Steep US tariffs on Africa signal end of trade deal meant to boost development
JOHANNESBURG/ANTANANARIVO, April 3 (Reuters) - The U.S. government's imposition of steep tariffs on African nations signals the end of the AGOA trade deal that was supposed to help African economies develop through preferential access to U.S. markets, trade experts said on Thursday.
Several African countries were hit by some of the highest tariffs announced by U.S. President Donald Trump on Wednesday, including levies of 50% on goods from Lesotho, 47% for Madagascar, 40% for Mauritius, 37% for Botswana and 30% for South Africa, the continent's biggest exporter to the U.S.
Many of the hardest-hit countries are already struggling with very high levels of poverty and debt as well as, in some cases, other severe challenges such as food shortages or cyclones in Madagascar, and one of the world's highest rates of HIV/AIDS infections in Lesotho.
The tariffs also compound the pain for Africa after Trump's administration dismantled USAID, the government agency that was a major supplier of aid to the continent, and specifically cut bilateral aid to South Africa.
The AGOA trade accord is due to expire in September, and the raft of tariffs suggests that a renewal of the deal, a major part of U.S. policy towards the continent since the 1990s era of President Bill Clinton, is extremely unlikely.
"The reciprocal trade announcement policy will pull the AGOA rug from under our feet. That will be gone. It will replace AGOA, you don't have to wait for September.
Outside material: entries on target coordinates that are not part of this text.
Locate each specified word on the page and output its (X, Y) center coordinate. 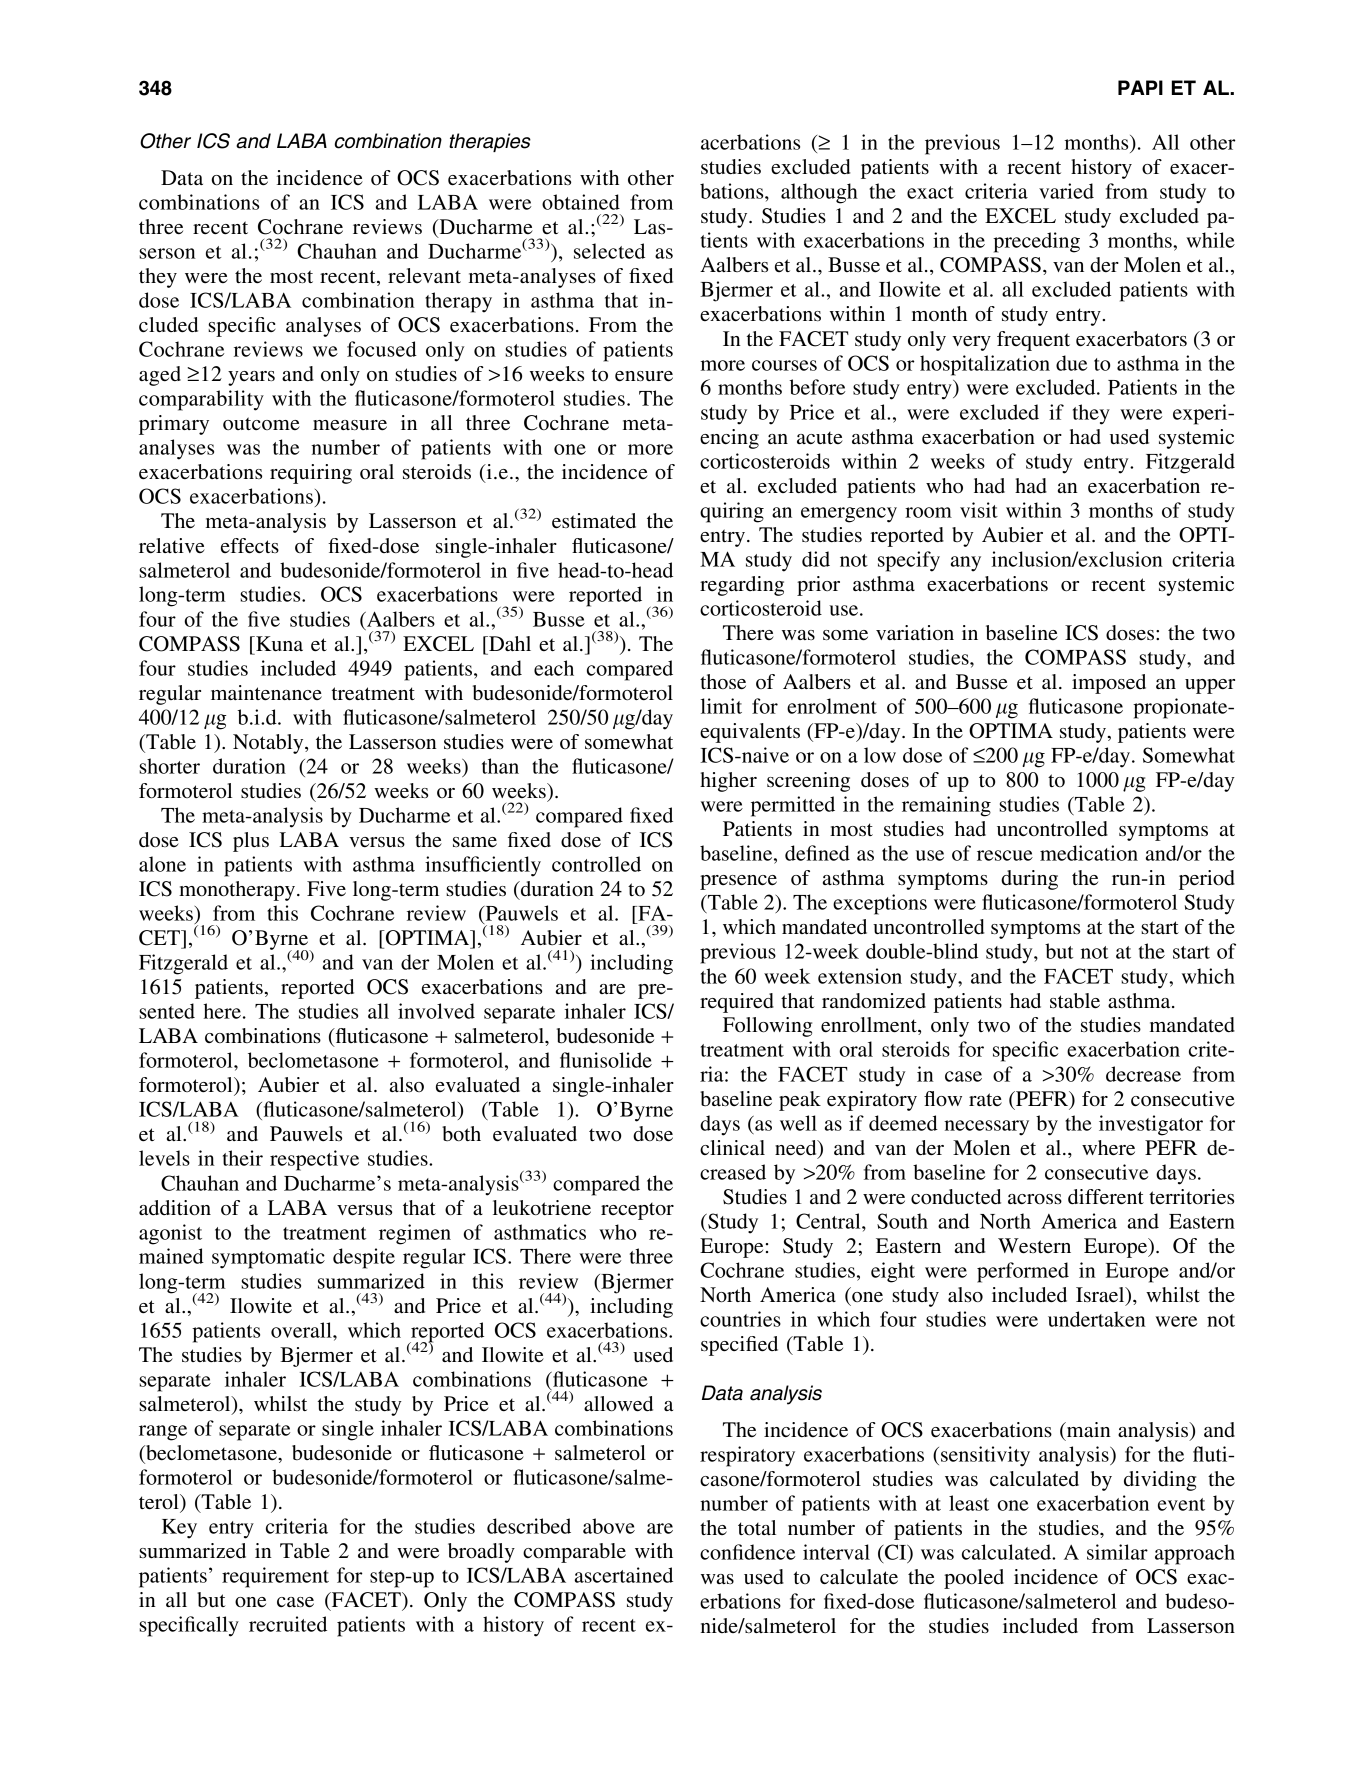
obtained (581, 202)
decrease (1143, 1074)
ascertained (624, 1575)
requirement (275, 1577)
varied (1066, 191)
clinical (732, 1147)
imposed (1109, 684)
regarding (742, 586)
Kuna (278, 643)
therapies (490, 142)
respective (314, 1160)
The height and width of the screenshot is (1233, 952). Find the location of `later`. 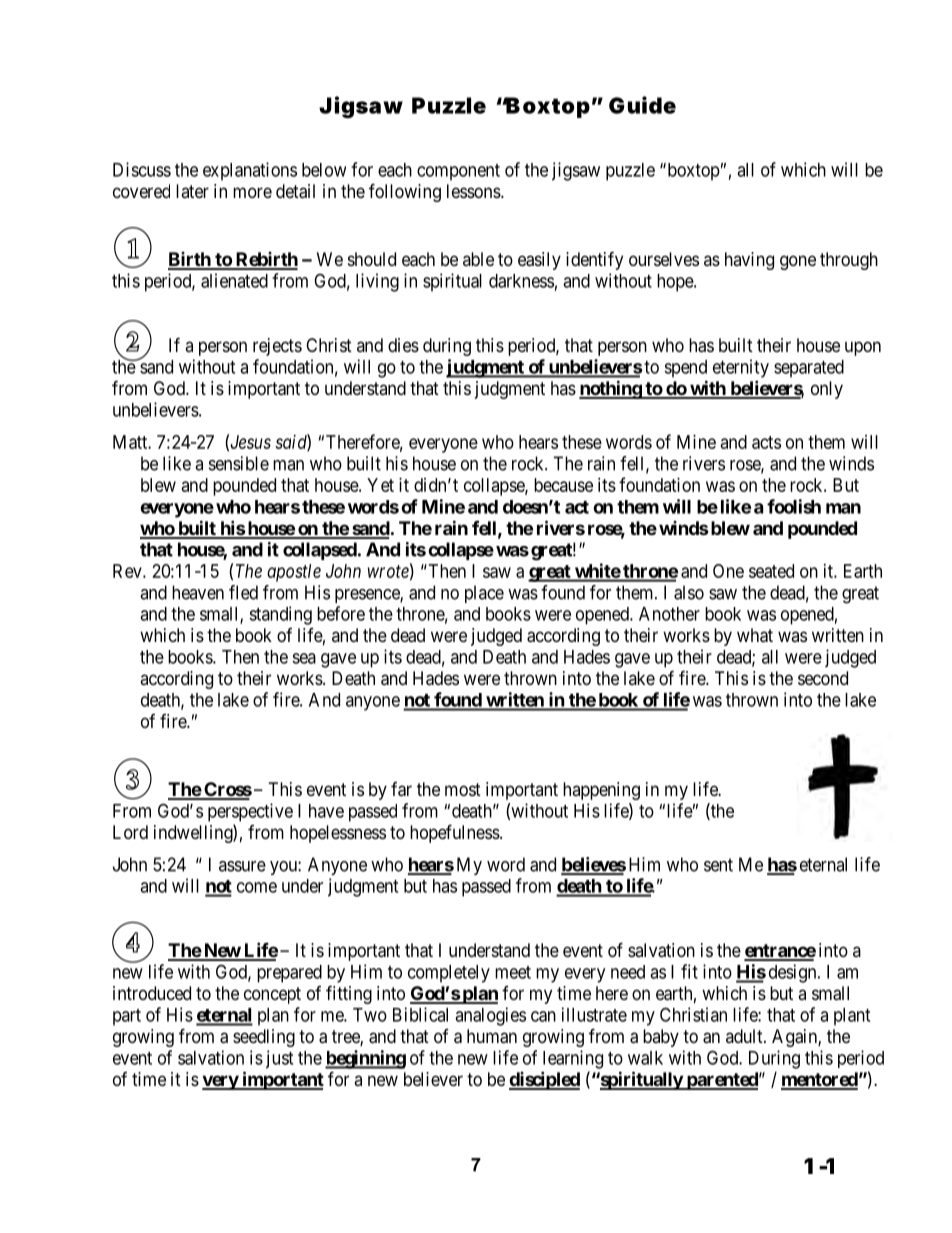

It'll be gone before then," said economist Adrian Saville, a professor at South Africa's Gordon Institute of Business Science.
It was unclear whether AGOA tariff exemptions on certain goods would continue to be applied between now and September in the wake of Trump's tariff barrage.
"There is no indication that imports under AGOA are exempt from the 10% tariffs, so it appears that effectively immediately AGOA imports that previously were duty-free are now subject to a 10% duty," the Washington-based African Coalition for Trade said in a memo to members on Thursday.
"This is obviously not a positive sign for the outlook for renewal of AGOA."
However, the permanent secretary at Kenya's foreign ministry, Korir Sing'Oei, said his understanding was that tariff exemptions under AGOA would remain valid until the act's expiry.
In South Africa, whose second largest trading partner is the U.S., after China, the government struck a hopeful note despite the blow.
"The tariffs affirm the urgency to negotiate a new bilateral and mutually beneficial trade agreement with the U.S., as an essential step to secure long-term trade certainty," the presidency said in a statement.
But a new trade deal with Washington looks like a mountain to climb for Pretoria.
Trump has repeatedly lambasted South Africa, the country that overcame apartheid, over what he described as discriminatory policies against white people.
U.S.-South African relations have soured since Trump cut U.S. financial aid to the country, citing disapproval of its land policy and its genocide case at the International Court of Justice against Washington's ally Israel.
Trump's latest tariffs are in addition to the 25% imposed on all vehicles and car parts imported into the U.S., which will kick in from Thursday.
South Africa's exports of vehicles and parts into the U.S. are estimated at over $2 billion and could be hit hard by the levies.
Speaking at an investment conference in Johannesburg, South African Trade Minister Parks Tau said the current global economic uncertainty was affecting demand for South Africa's products and its ability to create jobs.
"If there is one message that we must convey today, it is that diversifying trade relationships is absolutely critical."
In 2024, U.S. imports from South Africa totalled $14.7 billion, up 4.9% from 2023, according to the Office of the United States Trade Representative.
Major South African exports to the U.S. include precious stones and metals, motor vehicle parts and accessories, iron and steel, machinery and aluminium products.
Lesotho, a tiny landlocked country surrounded by South Africa, is the second largest exporter of textiles and garments to the U.S. under AGOA. In 2024 it exported goods worth $237 million into the U.S., a 4.7% increase over 2023.